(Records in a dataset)

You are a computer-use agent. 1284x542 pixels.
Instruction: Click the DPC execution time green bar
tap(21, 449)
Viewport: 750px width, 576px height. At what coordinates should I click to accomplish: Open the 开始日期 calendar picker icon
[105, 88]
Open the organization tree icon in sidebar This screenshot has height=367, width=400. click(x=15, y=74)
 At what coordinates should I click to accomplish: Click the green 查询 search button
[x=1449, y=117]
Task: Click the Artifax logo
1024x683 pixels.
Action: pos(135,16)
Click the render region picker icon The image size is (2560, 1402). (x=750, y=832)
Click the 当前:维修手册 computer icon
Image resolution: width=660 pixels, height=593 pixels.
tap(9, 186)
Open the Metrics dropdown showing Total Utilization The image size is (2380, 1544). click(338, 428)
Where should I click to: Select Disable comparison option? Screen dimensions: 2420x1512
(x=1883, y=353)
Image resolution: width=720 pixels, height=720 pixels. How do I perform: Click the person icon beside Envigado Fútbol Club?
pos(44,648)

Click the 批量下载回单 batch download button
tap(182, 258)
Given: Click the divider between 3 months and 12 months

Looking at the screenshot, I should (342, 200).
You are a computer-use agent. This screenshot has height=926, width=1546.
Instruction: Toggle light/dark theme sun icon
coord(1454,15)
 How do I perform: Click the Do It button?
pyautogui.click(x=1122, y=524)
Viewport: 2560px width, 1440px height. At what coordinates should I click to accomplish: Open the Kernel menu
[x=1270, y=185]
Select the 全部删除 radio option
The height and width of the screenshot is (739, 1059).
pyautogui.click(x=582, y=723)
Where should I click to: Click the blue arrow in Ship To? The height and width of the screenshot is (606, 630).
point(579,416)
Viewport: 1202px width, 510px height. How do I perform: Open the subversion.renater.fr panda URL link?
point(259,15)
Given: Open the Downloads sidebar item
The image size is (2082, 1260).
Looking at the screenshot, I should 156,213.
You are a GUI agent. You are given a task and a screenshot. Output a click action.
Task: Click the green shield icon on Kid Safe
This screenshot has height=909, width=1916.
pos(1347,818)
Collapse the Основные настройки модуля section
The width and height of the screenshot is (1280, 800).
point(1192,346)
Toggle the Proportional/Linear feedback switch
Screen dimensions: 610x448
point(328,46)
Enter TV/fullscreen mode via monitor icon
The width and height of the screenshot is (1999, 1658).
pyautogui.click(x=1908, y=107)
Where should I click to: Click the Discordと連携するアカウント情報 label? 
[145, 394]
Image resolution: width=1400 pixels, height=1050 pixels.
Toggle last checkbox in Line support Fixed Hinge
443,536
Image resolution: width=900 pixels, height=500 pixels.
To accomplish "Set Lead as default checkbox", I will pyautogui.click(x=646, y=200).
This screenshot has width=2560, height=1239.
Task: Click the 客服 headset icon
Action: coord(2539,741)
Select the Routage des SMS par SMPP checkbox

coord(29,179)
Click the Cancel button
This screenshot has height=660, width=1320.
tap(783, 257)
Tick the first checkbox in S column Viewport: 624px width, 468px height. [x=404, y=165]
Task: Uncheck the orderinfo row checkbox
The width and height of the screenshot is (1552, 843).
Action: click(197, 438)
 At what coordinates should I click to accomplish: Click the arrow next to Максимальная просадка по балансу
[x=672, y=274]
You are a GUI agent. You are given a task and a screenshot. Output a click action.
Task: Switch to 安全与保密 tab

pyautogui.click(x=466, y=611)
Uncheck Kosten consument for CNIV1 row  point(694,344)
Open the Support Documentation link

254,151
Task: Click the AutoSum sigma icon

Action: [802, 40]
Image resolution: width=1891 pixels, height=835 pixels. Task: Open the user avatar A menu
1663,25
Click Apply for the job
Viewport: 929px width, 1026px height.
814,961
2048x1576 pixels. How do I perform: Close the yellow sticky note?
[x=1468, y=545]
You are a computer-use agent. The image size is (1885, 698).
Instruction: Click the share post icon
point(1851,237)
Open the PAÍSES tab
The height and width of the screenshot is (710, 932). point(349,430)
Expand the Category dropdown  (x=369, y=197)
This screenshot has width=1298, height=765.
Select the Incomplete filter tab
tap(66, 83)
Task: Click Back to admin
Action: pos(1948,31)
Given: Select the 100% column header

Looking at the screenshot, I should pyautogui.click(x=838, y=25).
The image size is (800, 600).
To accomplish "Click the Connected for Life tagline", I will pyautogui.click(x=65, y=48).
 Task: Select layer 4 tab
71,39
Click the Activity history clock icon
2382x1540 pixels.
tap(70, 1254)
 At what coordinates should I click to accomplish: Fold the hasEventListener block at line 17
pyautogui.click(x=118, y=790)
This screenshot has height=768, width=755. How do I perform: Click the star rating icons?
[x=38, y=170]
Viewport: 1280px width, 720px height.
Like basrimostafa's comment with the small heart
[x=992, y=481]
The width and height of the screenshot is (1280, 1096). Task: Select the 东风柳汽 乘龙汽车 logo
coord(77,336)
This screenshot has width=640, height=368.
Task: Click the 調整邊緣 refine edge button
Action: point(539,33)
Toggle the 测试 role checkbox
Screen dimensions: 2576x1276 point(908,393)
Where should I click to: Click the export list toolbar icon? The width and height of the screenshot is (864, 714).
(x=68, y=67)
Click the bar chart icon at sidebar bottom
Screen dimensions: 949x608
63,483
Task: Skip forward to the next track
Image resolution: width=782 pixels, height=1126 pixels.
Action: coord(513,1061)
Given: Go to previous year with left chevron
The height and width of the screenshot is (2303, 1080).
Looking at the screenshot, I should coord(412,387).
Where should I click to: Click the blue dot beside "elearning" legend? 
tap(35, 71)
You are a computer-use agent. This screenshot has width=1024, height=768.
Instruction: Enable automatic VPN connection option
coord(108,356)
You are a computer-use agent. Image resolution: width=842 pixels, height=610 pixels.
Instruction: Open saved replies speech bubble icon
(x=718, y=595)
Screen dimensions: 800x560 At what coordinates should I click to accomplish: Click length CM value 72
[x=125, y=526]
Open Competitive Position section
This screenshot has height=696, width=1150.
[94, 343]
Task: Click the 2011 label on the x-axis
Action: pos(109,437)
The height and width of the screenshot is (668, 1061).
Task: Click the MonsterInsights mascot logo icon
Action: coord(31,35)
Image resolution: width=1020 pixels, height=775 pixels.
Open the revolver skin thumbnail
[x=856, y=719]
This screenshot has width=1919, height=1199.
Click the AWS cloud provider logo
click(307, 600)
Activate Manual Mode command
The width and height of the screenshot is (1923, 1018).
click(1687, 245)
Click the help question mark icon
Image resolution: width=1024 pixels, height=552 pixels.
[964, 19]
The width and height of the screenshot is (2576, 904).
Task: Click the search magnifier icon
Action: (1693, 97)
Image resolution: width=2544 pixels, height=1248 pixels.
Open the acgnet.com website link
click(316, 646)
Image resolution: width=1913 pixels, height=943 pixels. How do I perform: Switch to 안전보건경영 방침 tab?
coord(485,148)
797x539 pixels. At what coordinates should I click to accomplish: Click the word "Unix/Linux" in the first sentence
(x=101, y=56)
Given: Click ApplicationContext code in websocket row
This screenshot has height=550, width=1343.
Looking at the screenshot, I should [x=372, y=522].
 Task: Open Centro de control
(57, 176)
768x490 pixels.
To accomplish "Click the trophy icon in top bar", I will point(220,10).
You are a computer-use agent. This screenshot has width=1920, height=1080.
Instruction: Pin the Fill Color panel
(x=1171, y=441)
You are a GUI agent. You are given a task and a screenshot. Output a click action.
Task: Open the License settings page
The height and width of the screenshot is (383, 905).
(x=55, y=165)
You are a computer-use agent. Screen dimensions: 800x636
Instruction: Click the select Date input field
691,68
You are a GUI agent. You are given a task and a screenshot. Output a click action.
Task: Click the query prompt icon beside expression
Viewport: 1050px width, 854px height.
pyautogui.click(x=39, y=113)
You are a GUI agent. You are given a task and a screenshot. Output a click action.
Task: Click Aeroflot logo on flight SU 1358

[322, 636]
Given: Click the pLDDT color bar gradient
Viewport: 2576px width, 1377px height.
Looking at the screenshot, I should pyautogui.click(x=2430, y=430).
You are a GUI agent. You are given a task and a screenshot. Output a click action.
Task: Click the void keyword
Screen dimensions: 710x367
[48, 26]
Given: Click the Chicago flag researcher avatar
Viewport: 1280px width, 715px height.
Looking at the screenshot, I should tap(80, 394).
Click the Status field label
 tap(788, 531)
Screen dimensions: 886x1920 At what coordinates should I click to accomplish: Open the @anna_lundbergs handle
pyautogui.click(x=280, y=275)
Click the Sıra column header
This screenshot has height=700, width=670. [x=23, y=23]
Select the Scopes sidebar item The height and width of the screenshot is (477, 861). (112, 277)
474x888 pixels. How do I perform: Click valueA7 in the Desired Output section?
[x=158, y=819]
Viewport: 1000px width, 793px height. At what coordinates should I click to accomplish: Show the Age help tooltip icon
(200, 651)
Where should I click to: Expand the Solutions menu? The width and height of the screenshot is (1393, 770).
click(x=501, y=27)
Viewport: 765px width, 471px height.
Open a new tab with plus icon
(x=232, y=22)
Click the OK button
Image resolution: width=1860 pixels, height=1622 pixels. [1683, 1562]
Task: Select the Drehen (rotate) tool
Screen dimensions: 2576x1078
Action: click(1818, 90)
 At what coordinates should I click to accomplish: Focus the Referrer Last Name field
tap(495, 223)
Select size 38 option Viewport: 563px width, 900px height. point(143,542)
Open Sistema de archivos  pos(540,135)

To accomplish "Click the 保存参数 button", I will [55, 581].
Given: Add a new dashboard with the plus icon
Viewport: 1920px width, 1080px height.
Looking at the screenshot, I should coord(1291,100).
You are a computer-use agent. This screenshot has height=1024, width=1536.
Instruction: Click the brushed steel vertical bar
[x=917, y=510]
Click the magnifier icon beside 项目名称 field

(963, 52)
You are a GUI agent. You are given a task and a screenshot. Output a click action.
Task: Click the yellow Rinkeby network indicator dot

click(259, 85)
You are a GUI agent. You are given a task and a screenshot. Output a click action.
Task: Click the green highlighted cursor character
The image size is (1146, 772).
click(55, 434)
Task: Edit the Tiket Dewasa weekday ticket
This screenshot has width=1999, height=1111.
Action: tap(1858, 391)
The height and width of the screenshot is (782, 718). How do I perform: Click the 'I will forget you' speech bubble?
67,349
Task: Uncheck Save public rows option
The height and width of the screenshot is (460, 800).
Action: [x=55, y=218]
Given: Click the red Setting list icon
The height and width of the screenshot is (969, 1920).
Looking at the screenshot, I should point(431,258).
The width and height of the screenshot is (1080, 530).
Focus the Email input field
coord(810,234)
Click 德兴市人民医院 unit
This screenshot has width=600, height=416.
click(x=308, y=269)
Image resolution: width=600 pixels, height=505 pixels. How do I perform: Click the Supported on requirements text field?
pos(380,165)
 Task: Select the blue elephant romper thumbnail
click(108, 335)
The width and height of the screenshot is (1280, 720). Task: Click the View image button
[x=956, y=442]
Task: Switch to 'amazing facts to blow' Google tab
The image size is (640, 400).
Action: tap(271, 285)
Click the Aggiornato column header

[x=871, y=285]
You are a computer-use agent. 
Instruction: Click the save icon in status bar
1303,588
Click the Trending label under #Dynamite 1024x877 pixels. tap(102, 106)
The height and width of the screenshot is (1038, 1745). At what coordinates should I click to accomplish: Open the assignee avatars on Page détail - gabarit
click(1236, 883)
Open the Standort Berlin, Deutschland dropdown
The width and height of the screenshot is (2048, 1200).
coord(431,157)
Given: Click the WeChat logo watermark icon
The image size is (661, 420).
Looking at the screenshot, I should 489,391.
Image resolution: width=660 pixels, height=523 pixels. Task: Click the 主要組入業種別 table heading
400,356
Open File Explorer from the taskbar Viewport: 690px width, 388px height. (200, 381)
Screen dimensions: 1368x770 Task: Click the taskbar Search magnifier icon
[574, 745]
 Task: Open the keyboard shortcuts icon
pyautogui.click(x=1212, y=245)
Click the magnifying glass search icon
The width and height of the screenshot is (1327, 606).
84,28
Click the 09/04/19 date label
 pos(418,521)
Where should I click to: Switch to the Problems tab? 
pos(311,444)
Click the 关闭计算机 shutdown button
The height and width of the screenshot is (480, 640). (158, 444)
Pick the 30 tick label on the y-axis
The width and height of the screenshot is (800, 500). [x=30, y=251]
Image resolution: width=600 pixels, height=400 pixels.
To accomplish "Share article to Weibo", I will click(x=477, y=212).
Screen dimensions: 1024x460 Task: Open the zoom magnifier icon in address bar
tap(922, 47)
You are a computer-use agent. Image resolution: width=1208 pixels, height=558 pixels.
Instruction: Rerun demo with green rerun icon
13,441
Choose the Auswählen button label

- EXERCISE PROMPT -
Reproduce the lines of the records above between the line containing "Given: Click the red Setting list icon" and the line containing "click(x=308, y=269)", inclusive, without changing anything.

- IN RESPONSE -
Given: Click the red Setting list icon
The height and width of the screenshot is (969, 1920).
Looking at the screenshot, I should point(431,258).
The width and height of the screenshot is (1080, 530).
Focus the Email input field
coord(810,234)
Click 德兴市人民医院 unit
This screenshot has width=600, height=416.
click(x=308, y=269)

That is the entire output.